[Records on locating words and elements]
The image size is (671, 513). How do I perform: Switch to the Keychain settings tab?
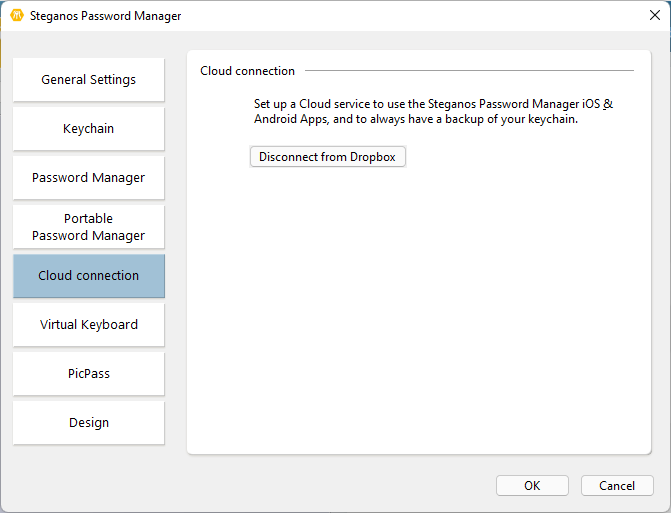89,129
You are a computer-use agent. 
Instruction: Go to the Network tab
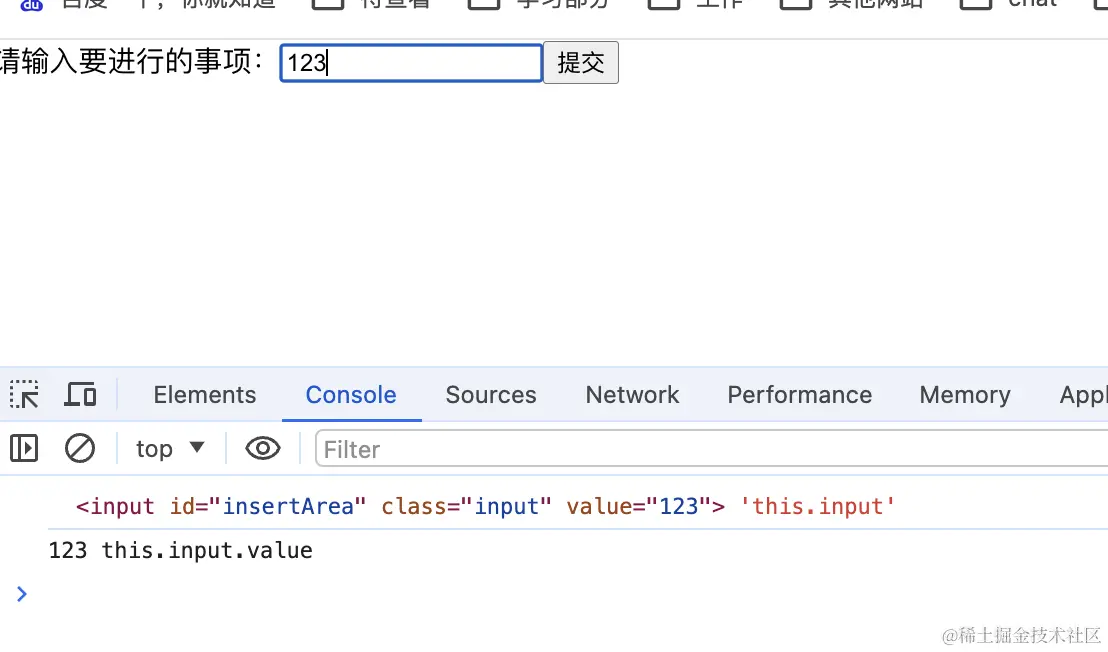[x=632, y=395]
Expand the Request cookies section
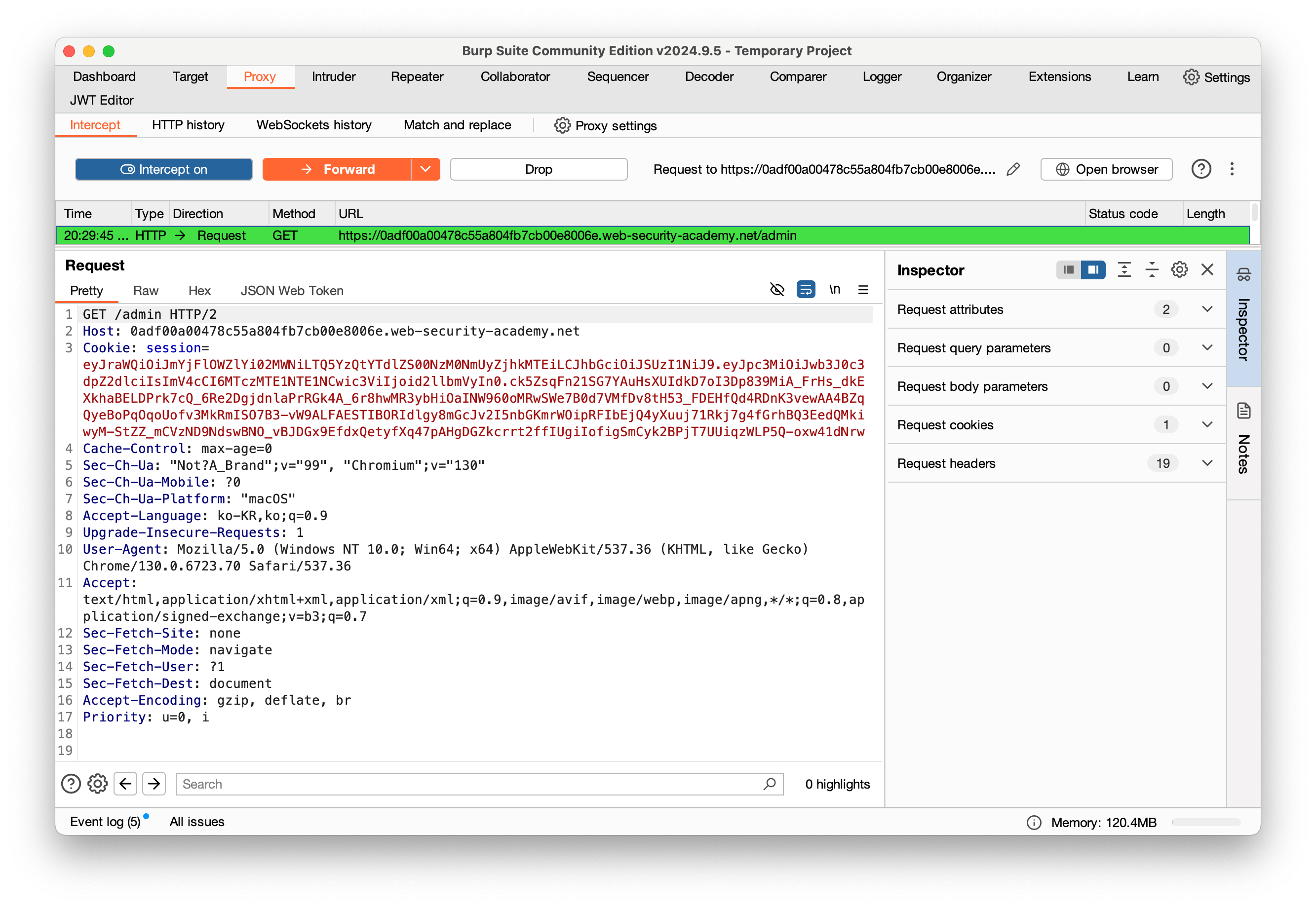The image size is (1316, 908). pyautogui.click(x=1207, y=424)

Instruction
Return every line of the records above word for word, omitting the pictures.

Task answer
The image size is (671, 513). How do I perform: Switch to the Keychain settings tab?
89,129
You are a computer-use agent. 
Instruction: Go to the Network tab
[x=632, y=395]
Expand the Request cookies section
The image size is (1316, 908). pyautogui.click(x=1207, y=424)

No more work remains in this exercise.